More than one billion people worldwide have some type of accessibility issue that impacts their daily life. It’s important that businesses put accessibility at the forefront of their minds, not just because it’s the right thing to do, but also because it makes good business sense.

This is especially important when building a website: in today’s digitally driven society, many organisations almost exclusively interact with their customers online.

There are an estimated 4.3 million online shoppers with disabilities in the UK alone, with a combined spending power of £17.1 billion. These users are more likely to click away from websites if they face an accessibility issue and move to a competitor – and yet, 97% of websites are not offering a fully accessible experience.

 Despite the obvious benefit that online accessibility is good for business, many organisations are still facing some stumbling blocks around the implementation. Developers and project managers are well aware it's simpler to include elements at the outset of a project rather than retrofitting them later - just like when building a house, you wouldn’t build and seal the walls before including the windows, would you?

Therefore, the key is to consider digital accessibility right from the beginning of product development rather than treating it as an afterthought. This approach will use fewer resources and provide the best possible results.

A businesses CMS should be able to draw your attention to any inaccessible elements of your website during the development stage. Some of the common mistakes content creators should look out for are:  

•             Links: Make sure any link on a website contains an aria-label, (a HTML attribute used to provide a label for an element on a webpage that is not descriptive enough for users of assistive technology, such as screen readers.)

•             Colour contrast: Any imagery used must consider the colour of text that overlays it.
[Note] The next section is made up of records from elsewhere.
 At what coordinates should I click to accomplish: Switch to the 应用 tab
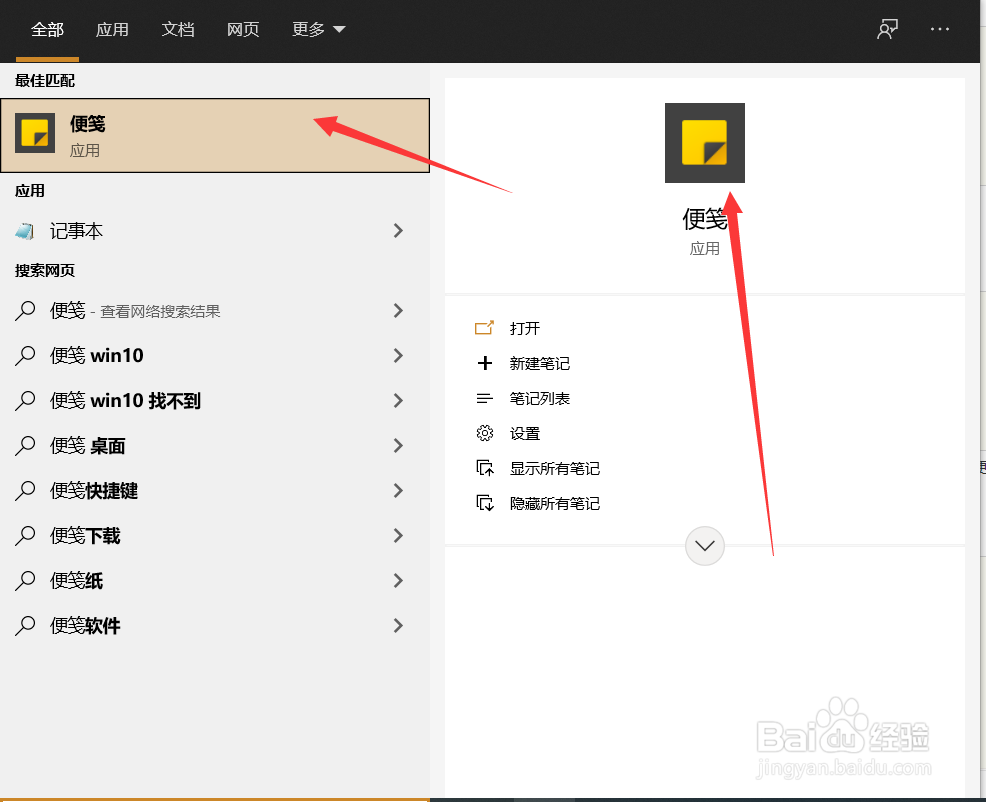(112, 29)
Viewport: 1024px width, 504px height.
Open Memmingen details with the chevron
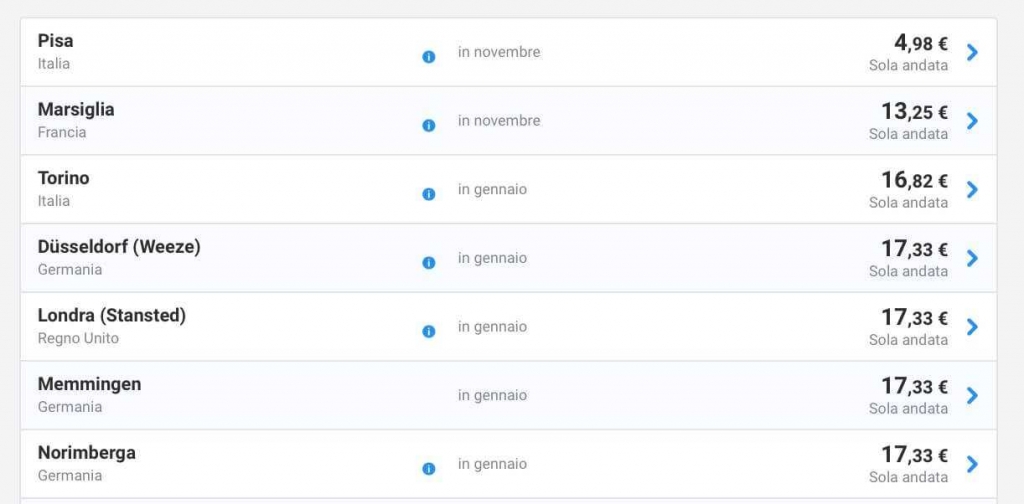tap(972, 395)
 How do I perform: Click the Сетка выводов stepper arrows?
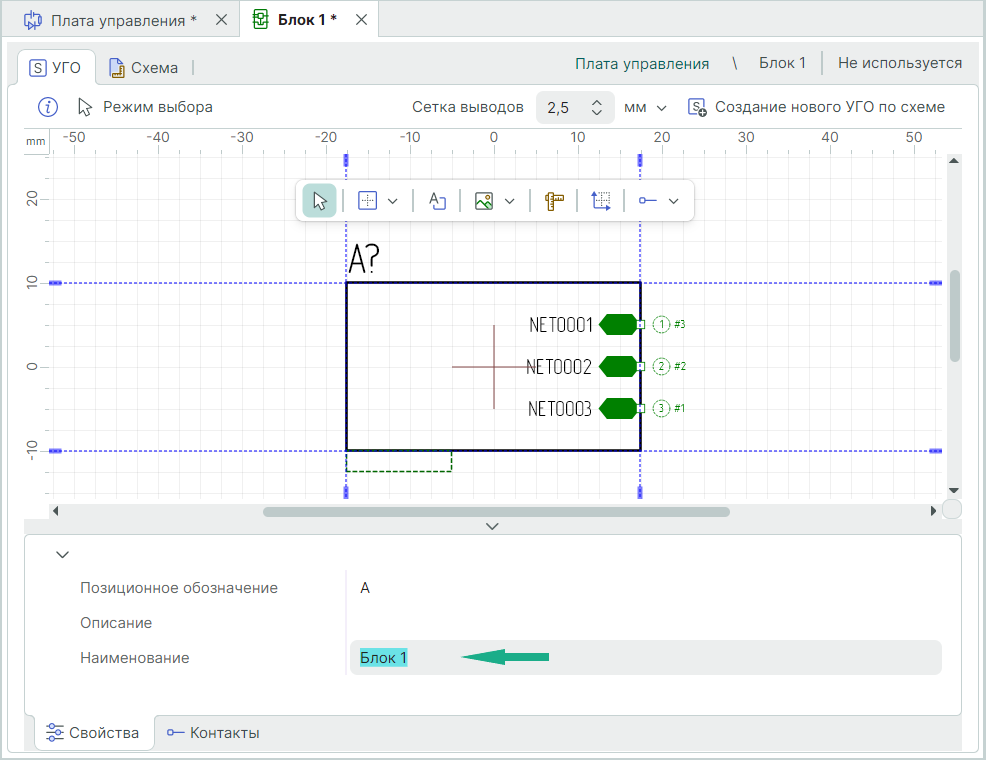coord(596,107)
•             Visual Focus Indicators: Ensuring a clear contrast ratio greatly helps aid in the visual clarity of a user’s position on a page.

•             Text based images: Consider using HTML tables or ALT text for screen readers and other tools.

As well as optimising the use of a business’s CMS for identifying accessibility issues, businesses should remain up to date on inclusive practices and take guidance from professional bodies like The World Wide Web Consortium (W3C). W3C offer guidelines on how to make web content more accessible to people with additional needs, whether that be relying on screen readers and speech-input software, alternative text for images, or ensuring all functionality is operable through a keyboard interface.

Even people without disabilities can benefit from following accessibility guidelines – for example, making the experience predictable for those who are less tech-savvy (Guideline 3.2), or ensuring content can be displayed in different ways without losing information for those who rely on a mobile phone to access the internet or who live in rural areas and have less bandwidth (Guideline 1.3).

But it’s important to remember that digital accessibility encompasses more than just websites. It applies to all tools that use digital technology, including software, mobile applications, connected objects, and more. We use digital tools for everything from planning trips to shopping, monitoring our health, or even to simply relax.

While there is no legal requirement for private companies to ensure accessibility in the UK (aside from certain regulations for public bodies) beyond making “reasonable adjustments”, the business argument is clear: people will gravitate towards digital experiences that meet their needs.

The onus has always been on businesses to meet their customers’ wants and needs. But the addition of accessibility should be brought up on the list of priorities. Making this a key factor from the start, rather than developing your ideal product and then going back and shoehorning it in, will ensure an ideal and inclusive digital experience for everyone.